Manage your documents: Using Office XML formats and XSLTs

One of the main reasons we announced this new file format so early was that we wanted to give people an opportunity to start working on building different types of solutions on top of the file formats. I’m pushing for an early release of the schemas (sometime before Beta 1), but that still leaves us with a few months before they would be out. So, in the mean time, the best way to start playing around with potential solutions is using Office 2003. There is already a ton of XML support in that product. While the announcement of these new default XML formats is a big deal, it is definitely not the first time we’ve worked with XML. In Office 2000 (which we started developing in 1997) we build an HTML format that leveraged XML for representing things like document properties and other application specific information. This was done because HTML didn’t support all of our features and we didn’t want people to lose information when saving as a web page. It was unfortunate because it didn’t look like “pure” HTML, but it was necessary to support our customers data. Starting in 1999 we began building the SpreadsheetML format that shipped with Excel in Office XP. Then in 2001 we started working on the WordProcessingML format which is now available in Word 2003. So, as you can see, we’ve been doing stuff with XML in Office for the past 8 years. Why the brief history lesson you ask? It’s important to understand that the new formats coming out with Office12 are based on the work we’ve done up through Office 2003. So, if you build solutions on top of Word2003’s XML, those will map fairly easily into the new file formats. For Word, the only big difference with the new format is that we break the single XML file into multiple files and wrap them all up in a ZIP package (We’ve actually designed a logical model for structuring documents from multiple pieces which we then mapped into ZIP). Today I want to show an example of something you can do with WordprocessingML in Word 2003.

There have been a number of questions around support for other XML formats (there are tons of them out there). As I’ve described, since the formats are XML and fully documented, anyone can build transforms to go from our format into another (or vice versa). I decided I would post a really simple transform that runs against Word 2003 XML just to give folks an example. This transform will get rid of all the tracked changes and comments in a file. It does the exact same thing as if you were editing the file directly in Word and chose to accept all revisions. This transform is something that people could leverage as part of a workflow process. Imagine if you had documents you wanted to publish and you wanted to make sure there weren’t any deletions or comments in the files. I’m sure you’ve heard of people getting burned by posting documents on a server that had deletions in them. Often times the end user didn’t realize the deletions were still there, and there wasn’t an easy way for administrators to write an automated process to remove those deletions. Well, using XML, it’s easy to write solutions that manipulate Office documents without having to run the applications themselves.

Here are the steps for trying this solution out:

  1. Download this ZIP file and put the two enclosed files on your desktop (
  2. Open the file called “FileFormatDev.xml” in Word 2003. Notice that there are a bunch of comments and deletions.
  3. Open the file in Internet Explorer (or any text / xml editor) and look at it’s contents.
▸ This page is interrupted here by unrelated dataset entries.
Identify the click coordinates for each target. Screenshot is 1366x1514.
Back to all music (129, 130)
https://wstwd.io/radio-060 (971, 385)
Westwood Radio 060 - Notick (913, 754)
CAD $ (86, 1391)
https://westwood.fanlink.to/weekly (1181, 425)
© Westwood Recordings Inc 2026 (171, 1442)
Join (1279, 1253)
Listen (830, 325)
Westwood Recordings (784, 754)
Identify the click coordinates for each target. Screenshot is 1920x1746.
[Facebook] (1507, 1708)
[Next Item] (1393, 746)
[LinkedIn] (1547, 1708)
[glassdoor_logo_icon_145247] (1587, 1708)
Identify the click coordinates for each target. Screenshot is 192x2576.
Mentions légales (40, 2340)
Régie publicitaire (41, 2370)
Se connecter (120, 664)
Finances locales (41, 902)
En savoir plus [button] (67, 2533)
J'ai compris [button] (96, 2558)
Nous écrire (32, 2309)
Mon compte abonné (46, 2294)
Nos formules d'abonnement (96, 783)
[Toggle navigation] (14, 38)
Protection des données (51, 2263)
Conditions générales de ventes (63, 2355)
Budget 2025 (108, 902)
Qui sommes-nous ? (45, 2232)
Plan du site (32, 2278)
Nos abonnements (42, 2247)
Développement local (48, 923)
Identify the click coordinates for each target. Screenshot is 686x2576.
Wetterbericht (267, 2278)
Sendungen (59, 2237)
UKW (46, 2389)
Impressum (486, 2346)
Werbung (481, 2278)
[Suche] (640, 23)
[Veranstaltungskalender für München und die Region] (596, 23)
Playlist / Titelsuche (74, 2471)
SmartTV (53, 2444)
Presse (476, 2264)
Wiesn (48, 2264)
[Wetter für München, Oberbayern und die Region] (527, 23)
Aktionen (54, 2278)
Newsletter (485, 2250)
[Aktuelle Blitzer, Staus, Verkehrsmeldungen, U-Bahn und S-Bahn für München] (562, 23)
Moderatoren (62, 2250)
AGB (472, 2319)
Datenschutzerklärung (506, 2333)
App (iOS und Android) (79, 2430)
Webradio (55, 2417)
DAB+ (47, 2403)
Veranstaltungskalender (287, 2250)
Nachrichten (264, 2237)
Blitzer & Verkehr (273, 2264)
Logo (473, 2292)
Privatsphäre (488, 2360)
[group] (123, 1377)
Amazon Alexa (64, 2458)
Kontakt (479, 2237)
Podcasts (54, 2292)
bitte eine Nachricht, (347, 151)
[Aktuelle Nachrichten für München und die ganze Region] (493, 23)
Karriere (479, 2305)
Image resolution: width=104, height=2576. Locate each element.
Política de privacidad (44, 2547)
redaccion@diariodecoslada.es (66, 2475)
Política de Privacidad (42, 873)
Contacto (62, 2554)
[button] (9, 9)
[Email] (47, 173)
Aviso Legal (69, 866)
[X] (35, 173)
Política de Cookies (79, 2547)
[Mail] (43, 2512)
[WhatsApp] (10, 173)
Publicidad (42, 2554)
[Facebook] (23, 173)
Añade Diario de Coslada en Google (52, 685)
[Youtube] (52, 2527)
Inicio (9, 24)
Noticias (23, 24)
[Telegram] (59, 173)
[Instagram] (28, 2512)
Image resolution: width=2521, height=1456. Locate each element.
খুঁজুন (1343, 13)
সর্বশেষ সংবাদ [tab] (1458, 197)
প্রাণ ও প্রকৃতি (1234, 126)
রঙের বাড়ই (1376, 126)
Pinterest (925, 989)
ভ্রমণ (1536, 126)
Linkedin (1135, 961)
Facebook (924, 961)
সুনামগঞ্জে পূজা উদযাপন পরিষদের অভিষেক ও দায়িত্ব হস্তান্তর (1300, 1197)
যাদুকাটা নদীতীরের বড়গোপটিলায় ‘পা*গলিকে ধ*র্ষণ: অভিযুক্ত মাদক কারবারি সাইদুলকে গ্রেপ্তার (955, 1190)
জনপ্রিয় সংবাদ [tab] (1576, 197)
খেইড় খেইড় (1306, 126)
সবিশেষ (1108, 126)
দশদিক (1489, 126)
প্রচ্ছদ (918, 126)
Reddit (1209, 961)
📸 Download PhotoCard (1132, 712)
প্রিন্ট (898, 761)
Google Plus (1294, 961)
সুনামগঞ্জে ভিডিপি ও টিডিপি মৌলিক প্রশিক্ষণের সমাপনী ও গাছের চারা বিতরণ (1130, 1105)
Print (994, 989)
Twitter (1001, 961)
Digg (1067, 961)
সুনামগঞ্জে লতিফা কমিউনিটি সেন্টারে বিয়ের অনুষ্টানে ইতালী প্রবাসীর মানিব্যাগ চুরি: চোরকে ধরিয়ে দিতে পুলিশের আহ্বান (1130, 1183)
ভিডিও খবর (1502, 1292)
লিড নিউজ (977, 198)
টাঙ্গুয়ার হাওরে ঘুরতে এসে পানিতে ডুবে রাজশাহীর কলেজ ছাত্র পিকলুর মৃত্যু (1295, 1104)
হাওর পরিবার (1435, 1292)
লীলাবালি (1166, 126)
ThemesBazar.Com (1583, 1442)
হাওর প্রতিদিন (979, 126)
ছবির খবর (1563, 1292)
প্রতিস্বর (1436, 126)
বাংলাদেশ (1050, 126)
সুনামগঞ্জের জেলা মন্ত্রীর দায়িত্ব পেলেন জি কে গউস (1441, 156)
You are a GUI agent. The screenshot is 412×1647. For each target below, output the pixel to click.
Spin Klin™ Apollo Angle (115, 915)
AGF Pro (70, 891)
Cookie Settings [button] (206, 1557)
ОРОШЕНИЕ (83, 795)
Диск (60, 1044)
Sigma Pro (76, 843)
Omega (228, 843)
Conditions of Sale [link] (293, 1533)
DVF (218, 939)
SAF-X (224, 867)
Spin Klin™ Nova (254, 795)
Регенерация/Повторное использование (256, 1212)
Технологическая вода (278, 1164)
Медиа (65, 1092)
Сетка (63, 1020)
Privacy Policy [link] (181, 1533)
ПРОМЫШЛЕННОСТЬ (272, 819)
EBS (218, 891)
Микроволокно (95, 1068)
There is a ton of XML there, but you only really need to care about certain parts. Do a search for “aml:” and you’ll see all the tags we use for representing those comments and revisions.
  4. Now open the XSLT “acceptRevisionsAndDeleteComments.xslt” in a text editor or IE, and take a look. It’s a pretty simple transform. If you are familiar with XSLT, you’ll see that all this does is re-writes all the WordProcessingML except for the comments and revisions. It strips those out.
  5. You’ll now need to apply the XSLT to the Word document to remove those comments and revisions. There are a number of ways you can do this. Most XML parsers out there can do this for you. You can also use Word to do this directly. In Word, we allow you to save XML files through transforms as well as open them through transforms. That’s what we’ll do just to keep it simple.
  6. Open the Whitepaper in Word again and go to the Save As… dialog (File -> Save As…). The file type in that dialog should be “XML Document (.xml)”.
  7. Notice that there is a checkbox in the dialog called “Apply Transform”. Go ahead and select that, and you will then have the “Transform…” button enabled.
  8. Click on the “Transform…” button and go find the transform that you downloaded in Step 3.
  9. You’ve now told Word to save the file as an XML document, and then after the save is done, apply the specified transform. That means that if the XSLT does it’s job right, you should get a WordXML file that has all the comments and revisions removed.
  10. Rename the file so you can compare the results, then press the “save” button. There will be a warning letting you know you are saving through a transform and that some of the document information might be lost. Go ahead and press “OK”. Once the file is saved, go ahead & shut down Word.
  11. Open the file in Word again, and you’ll see that the comments and revisions are now gone. Remember that while in these steps we applied the XSLT with Word, you can do it anywhere. You don’t need to have Word on the machine. You could use any XML parser that supports XSLT and apply it to your documents.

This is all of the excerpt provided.